• Resultado esperado
Actualiza el tramo del listado comprendido entre la línea que contiene "Identify the location of the text label that" y la que contiene "(412, 171).", ambas incluidas, sustituyendo "Image resolution" por "Image size" sin alterar nada más. Devuelve únicamente esas líneas.

• Datos proporcionados
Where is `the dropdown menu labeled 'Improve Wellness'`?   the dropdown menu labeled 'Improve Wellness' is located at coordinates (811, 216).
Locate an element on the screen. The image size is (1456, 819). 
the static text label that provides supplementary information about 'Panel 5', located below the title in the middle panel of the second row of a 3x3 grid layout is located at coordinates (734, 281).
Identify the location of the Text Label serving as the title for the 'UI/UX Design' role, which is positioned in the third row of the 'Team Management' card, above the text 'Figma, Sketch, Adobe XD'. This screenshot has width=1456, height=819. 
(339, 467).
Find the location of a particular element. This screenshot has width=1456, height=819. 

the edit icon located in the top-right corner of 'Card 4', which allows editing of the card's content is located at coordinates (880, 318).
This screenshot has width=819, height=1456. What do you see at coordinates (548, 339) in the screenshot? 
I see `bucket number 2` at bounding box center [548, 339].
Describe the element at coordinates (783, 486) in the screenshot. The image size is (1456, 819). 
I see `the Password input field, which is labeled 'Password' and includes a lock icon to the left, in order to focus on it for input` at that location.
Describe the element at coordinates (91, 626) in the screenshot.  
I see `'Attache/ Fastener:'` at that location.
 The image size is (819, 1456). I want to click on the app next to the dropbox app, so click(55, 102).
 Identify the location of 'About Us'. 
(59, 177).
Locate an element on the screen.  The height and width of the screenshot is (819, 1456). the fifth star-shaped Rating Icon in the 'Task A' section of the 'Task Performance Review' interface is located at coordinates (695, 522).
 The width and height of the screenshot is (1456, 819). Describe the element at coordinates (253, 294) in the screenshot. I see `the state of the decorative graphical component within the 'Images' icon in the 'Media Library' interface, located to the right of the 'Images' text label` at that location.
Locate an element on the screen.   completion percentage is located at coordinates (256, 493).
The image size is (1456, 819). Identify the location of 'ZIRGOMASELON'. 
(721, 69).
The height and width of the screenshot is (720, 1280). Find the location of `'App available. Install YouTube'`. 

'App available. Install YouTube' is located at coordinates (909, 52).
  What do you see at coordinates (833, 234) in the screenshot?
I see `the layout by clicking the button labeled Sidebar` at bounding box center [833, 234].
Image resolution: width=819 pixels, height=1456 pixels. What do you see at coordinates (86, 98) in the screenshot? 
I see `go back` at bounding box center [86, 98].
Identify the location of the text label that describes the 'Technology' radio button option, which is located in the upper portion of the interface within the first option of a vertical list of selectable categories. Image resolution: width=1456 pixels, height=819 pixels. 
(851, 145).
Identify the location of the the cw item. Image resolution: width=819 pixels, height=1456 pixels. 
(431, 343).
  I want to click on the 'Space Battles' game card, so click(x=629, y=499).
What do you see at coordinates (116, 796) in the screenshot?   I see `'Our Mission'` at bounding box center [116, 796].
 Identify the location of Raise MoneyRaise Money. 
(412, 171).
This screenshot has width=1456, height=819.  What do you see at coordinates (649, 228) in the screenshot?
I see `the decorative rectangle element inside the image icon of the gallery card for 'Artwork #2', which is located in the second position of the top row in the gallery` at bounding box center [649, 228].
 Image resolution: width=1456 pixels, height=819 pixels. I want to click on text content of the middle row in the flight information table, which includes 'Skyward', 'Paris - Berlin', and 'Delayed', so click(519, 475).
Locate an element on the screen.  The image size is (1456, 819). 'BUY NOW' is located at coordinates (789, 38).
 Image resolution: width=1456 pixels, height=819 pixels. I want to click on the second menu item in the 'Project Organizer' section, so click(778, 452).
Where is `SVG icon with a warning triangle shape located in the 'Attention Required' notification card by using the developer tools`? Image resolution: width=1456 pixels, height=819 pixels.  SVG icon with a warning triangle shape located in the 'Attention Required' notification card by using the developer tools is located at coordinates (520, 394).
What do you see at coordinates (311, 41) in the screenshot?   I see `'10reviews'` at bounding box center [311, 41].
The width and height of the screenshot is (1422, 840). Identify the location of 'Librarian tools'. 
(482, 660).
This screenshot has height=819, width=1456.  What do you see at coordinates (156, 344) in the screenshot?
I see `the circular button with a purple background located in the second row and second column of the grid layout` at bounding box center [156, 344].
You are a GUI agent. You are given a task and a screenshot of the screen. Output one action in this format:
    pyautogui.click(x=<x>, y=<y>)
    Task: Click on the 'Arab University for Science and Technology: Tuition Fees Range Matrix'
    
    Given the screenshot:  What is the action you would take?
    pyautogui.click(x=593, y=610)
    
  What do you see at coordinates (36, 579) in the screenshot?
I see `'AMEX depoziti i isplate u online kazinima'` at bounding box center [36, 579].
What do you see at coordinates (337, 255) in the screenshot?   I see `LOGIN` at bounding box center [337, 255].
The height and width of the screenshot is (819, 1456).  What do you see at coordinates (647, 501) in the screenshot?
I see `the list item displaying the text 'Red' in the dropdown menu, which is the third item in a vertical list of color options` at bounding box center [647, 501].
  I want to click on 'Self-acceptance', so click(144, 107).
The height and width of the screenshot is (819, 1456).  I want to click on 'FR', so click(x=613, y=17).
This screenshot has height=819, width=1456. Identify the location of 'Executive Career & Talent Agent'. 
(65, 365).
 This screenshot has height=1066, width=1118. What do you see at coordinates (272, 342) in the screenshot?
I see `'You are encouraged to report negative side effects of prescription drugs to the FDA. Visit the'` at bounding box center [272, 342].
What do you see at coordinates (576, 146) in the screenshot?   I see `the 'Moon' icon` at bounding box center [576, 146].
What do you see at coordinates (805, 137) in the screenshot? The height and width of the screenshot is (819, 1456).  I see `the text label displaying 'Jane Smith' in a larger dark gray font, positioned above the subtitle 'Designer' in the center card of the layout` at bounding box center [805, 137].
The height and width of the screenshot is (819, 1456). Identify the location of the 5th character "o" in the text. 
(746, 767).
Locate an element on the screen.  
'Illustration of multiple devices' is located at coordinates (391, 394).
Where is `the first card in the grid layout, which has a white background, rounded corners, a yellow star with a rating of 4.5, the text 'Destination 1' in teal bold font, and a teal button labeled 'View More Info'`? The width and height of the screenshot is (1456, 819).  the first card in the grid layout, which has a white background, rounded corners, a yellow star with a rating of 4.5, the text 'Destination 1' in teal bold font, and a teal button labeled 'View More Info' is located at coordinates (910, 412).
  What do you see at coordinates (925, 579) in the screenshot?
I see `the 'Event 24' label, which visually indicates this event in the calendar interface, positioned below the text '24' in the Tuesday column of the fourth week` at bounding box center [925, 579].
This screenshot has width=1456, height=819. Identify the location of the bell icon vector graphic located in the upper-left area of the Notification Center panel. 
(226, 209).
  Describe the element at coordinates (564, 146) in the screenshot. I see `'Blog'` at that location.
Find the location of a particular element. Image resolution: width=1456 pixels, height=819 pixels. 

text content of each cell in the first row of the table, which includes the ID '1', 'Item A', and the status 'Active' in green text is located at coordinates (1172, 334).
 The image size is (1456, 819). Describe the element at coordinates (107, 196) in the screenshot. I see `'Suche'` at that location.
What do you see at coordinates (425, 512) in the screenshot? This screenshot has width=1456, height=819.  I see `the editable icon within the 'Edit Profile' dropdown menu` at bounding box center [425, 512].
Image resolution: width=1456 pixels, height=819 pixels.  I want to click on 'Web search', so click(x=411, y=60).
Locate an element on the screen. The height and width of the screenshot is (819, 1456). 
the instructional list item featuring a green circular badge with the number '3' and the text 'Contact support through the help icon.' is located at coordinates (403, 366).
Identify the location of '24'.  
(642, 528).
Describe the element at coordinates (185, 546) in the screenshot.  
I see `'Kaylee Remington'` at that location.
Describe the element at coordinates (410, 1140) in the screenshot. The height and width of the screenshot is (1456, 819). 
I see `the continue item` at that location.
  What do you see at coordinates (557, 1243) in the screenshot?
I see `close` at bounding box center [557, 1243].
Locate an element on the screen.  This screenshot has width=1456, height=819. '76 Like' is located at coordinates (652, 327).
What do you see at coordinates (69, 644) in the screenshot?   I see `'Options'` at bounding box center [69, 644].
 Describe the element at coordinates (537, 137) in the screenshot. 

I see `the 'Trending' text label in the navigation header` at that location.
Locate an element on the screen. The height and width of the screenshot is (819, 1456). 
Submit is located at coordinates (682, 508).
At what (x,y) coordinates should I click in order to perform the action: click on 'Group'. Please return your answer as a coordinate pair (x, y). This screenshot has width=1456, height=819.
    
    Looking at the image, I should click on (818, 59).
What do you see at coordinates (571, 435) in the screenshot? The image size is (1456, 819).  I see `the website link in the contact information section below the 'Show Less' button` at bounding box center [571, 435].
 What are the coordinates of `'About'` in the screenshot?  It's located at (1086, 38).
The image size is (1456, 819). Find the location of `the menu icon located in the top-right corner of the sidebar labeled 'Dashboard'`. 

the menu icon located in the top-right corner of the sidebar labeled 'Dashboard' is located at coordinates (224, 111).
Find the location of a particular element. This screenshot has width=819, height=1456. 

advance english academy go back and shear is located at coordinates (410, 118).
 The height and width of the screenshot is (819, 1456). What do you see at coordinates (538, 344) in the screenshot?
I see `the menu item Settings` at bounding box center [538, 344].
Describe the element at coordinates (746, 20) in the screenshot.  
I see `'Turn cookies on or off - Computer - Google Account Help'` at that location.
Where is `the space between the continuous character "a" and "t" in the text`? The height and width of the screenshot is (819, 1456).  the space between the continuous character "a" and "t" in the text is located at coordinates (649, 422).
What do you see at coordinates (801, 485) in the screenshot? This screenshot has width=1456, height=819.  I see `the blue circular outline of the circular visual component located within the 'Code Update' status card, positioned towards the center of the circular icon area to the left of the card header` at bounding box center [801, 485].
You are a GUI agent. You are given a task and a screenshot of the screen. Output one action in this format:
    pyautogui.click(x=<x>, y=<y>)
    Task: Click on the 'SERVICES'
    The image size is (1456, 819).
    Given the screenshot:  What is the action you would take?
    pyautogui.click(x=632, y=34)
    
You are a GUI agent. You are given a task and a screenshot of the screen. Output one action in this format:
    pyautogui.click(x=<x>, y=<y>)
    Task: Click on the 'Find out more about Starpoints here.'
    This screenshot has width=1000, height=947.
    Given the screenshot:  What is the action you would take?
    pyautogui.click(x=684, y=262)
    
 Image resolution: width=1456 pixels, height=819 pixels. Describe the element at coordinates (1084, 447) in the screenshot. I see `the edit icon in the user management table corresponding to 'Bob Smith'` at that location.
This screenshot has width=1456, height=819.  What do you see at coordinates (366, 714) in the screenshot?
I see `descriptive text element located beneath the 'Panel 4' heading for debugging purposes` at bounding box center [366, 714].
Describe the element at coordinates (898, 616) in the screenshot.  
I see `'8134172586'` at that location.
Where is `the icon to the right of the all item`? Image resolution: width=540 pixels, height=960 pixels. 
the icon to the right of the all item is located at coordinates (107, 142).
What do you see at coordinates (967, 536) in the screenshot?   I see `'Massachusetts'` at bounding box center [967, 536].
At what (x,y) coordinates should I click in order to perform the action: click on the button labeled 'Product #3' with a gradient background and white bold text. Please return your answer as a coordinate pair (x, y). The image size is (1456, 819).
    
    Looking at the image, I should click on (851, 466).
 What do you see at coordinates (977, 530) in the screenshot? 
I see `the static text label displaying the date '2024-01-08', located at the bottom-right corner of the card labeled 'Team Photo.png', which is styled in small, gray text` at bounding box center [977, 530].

• Respuesta completa
Identify the location of the text label that describes the 'Technology' radio button option, which is located in the upper portion of the interface within the first option of a vertical list of selectable categories. Image size: width=1456 pixels, height=819 pixels. 
(851, 145).
Identify the location of the the cw item. Image size: width=819 pixels, height=1456 pixels. 
(431, 343).
  I want to click on the 'Space Battles' game card, so click(x=629, y=499).
What do you see at coordinates (116, 796) in the screenshot?   I see `'Our Mission'` at bounding box center [116, 796].
 Identify the location of Raise MoneyRaise Money. 
(412, 171).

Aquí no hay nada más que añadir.